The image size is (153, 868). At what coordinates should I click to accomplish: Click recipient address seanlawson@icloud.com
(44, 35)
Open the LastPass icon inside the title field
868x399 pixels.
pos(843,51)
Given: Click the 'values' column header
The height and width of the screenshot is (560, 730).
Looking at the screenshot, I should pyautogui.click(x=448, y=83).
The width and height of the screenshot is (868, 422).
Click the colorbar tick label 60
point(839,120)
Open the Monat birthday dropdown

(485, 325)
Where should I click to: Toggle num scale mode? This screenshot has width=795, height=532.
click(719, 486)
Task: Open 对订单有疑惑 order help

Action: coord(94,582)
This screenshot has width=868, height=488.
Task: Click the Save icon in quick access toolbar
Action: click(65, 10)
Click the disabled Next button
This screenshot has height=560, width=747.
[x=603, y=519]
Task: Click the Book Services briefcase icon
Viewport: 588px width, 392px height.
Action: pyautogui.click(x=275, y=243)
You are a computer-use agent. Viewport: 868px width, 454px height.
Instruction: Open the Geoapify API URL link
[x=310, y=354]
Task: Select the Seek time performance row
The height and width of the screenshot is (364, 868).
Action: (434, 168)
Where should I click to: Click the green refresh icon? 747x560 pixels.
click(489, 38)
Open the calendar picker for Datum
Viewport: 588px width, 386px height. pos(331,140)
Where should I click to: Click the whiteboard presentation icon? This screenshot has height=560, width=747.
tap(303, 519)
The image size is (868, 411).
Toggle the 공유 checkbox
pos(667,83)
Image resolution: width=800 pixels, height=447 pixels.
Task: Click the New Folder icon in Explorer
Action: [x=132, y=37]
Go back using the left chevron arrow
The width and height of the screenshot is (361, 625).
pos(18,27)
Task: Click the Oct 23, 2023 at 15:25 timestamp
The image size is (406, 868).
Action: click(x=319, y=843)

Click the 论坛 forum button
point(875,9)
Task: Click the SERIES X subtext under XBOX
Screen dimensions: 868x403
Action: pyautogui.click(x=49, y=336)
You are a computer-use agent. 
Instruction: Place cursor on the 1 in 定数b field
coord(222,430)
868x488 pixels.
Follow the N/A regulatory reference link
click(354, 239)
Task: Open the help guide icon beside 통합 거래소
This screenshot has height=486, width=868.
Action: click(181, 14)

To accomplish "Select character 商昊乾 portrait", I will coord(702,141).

§ **Exercise brief**: Your task is to transcribe the line containing "The image size is (868, 411)." and every line after it, through the last line of the data, exactly as written and with nothing more.

§ **Result of the exercise**:
The image size is (868, 411).
Toggle the 공유 checkbox
pos(667,83)
Image resolution: width=800 pixels, height=447 pixels.
Task: Click the New Folder icon in Explorer
Action: [x=132, y=37]
Go back using the left chevron arrow
The width and height of the screenshot is (361, 625).
pos(18,27)
Task: Click the Oct 23, 2023 at 15:25 timestamp
The image size is (406, 868).
Action: click(x=319, y=843)

Click the 论坛 forum button
point(875,9)
Task: Click the SERIES X subtext under XBOX
Screen dimensions: 868x403
Action: pyautogui.click(x=49, y=336)
You are a computer-use agent. 
Instruction: Place cursor on the 1 in 定数b field
coord(222,430)
868x488 pixels.
Follow the N/A regulatory reference link
click(354, 239)
Task: Open the help guide icon beside 통합 거래소
This screenshot has height=486, width=868.
Action: click(181, 14)

To accomplish "Select character 商昊乾 portrait", I will coord(702,141).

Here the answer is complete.